Os artigos de Ferreira da Rosa foram reunidos no livro "O Lupanar", publicado em 1896 e há décadas fora de catálogo. Este ano, o neto do autor, Carlos Ferreira da Rosa, organizou uma reedição da obra, com tiragem caseira de 100 exemplares, doada a bibliotecas e centros de referência. No Prosa desta semana, o repórter Guilherme Freitas conversa com historiadoras e pesquisadoras sobre a importância da obra de Ferreira da Rosa como documento histórico e sobre a forma como o autor reflete a visão da época a respeito da prostituição.

A reportagem discute também o delicado debate dentro da comunidade judaica do Rio sobre como lidar com esse passado hoje, examinando a discussão sobre o futuro do Cemitério Israelita de Inhaúma, onde estão enterradas 797 pessoas ligadas à associação de ajuda mútua fundada pelas prostitutas. Tombado pela prefeitura, mas depredado e desfigurado, ele tem uma área ociosa que pode vir a ser usada para novos enterros, de acordo com um projeto dos administradores do espaço. A historiadora Beatriz Kushnir, especializada na história das "polacas", denuncia o projeto como uma tentativa de expurgo da memória das mulheres.

Paulo Thiago de Mello resenha o livro "Vila Mimosa: Etnografia da cidade cenográfica da prostituição carioca" (EdUFF, no prelo), resultado da pesquisa de mestrado da antropóloga Soraya Silveira Simões. No livro, Soraya descreve o complexo cenário, propício ao jogo de sedução, criado pelas prostitutas nos mais de 70 bordéis que ocupam hoje a Rua Sotero dos Reis, na Praça da Bandeira. O trabalho de campo da autora também registra a tensa relação entre as mulheres e os donos de casas de prostituição, os conflitos de interesse na disputa pelos clientes, o processo de sedução e de procura no espaço da Vila, entre outros aspectos do dia a dia da zona.

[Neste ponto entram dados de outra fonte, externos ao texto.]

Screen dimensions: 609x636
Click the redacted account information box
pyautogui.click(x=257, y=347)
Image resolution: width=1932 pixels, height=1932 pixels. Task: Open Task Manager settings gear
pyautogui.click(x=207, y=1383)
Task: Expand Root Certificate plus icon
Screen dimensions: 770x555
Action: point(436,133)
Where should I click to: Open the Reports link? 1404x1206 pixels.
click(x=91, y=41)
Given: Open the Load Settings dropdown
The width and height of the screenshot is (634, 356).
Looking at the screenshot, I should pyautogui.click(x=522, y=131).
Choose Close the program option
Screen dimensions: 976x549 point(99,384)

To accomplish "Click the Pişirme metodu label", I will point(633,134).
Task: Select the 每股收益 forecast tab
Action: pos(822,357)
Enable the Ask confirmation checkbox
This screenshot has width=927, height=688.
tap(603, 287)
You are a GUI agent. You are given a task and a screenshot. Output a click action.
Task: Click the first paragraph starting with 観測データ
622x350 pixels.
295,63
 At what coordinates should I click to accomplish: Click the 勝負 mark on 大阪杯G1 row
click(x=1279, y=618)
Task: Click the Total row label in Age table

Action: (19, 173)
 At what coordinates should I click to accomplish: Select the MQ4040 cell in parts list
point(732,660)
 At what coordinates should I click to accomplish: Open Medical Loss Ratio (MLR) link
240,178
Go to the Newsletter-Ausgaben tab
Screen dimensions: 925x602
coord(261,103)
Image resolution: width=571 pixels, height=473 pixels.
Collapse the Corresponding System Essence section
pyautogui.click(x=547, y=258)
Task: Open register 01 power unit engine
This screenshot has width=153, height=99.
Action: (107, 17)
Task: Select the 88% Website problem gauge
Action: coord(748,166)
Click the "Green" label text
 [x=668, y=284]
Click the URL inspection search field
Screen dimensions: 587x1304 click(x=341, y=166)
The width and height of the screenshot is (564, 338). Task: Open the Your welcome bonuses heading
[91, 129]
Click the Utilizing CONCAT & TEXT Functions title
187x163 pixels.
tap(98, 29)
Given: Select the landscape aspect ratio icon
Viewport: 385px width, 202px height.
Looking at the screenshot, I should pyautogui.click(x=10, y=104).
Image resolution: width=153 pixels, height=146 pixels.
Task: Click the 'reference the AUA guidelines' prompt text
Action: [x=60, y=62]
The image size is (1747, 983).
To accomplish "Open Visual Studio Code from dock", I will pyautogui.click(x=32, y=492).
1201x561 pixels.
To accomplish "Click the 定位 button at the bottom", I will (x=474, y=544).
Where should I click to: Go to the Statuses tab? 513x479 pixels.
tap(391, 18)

terça-feira, 17 de novembro de 2009

"Pois do pó viestes, e ao pó retornarás" (Bereshit 3:19)

Haverá sempre temas que fazem nossos sentimentos transbordarem de emoção. O meu é a questão da memória das polacas, narrativa que está na minha vida desde sempre, literalmente. Hoje, numa pequena nota de canto na coluna “Gente Boa”, de O Globo, o meu fôlego desapareceu por segundos e o sangue correu quente. Nela se lê:

Dignidade polaca
O cemitério judaico de Inhaúma vai restaurar as lápides com os nomes das prostitutas polacas que foram enterradas ali. A área é tombada pelo patrimônio municipal. Em troca, será dada autorização para que novos espaços de sepultamento sejam usados. O cemitério judaico do Caju está com sua capacidade esgotada.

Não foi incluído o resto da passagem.